Chinese critics consider Ouyang's poetry to be some of the most challenging avant-garde verse written in China. His poems, which have the intricate, sculpted quality of fugues, are concerned with dissecting the layers of meaning which underlie everyday objects and notions like "doubled shadows."
I have been fortunate to have the chance to work closely with Ouyang, taking apart the subtleties of his poems line by line, character by character.

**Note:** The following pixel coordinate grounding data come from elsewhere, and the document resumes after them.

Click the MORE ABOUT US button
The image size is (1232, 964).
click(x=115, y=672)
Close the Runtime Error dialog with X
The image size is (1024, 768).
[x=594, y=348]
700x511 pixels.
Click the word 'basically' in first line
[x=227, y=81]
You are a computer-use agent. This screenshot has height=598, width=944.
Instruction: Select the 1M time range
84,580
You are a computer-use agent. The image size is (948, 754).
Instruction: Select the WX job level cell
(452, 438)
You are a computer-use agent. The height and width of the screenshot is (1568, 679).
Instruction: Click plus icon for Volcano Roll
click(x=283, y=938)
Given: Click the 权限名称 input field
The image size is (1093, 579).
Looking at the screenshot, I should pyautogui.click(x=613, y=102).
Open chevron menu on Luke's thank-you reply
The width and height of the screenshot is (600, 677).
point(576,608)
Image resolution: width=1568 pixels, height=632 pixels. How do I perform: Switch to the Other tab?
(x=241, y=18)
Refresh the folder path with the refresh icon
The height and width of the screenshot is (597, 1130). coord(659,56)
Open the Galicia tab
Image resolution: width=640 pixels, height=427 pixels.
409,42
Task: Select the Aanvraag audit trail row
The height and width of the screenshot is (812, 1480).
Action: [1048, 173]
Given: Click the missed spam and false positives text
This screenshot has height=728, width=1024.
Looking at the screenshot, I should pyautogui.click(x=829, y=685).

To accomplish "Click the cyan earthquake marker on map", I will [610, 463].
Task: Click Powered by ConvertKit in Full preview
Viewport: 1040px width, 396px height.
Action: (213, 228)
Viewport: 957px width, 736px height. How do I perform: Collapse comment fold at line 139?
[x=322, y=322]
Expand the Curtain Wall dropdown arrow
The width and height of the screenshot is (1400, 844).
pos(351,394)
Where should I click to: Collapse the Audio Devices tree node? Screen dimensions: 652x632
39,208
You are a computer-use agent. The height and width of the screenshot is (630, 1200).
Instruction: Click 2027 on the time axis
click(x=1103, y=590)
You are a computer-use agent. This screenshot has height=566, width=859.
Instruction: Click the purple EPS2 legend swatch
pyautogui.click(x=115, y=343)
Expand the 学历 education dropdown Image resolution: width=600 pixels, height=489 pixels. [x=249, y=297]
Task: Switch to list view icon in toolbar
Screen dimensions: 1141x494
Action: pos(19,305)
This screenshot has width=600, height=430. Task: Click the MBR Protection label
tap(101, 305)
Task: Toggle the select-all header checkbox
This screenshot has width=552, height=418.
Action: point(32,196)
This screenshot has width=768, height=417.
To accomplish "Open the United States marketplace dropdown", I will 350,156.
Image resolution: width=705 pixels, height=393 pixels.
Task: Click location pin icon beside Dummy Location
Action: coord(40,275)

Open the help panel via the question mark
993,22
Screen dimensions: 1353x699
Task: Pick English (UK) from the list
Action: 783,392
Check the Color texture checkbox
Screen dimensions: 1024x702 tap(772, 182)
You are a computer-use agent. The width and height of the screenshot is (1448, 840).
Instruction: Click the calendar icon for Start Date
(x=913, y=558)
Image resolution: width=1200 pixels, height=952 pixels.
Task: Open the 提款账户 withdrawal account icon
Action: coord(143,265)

I traveled to Beijing in May 2009 on a travel grant from the Jintian Literary Fund, where I lived and worked with Ouyang for several weeks; in September 2009 Ouyang and I did a joint residency at Vermont Studio Center as the first writer-translator pair to take part in VSC’s Literature in Translation Program.
Doubled Shadows: Selected Poems of Ouyang Jianghe is forthcoming from Zephyr Press.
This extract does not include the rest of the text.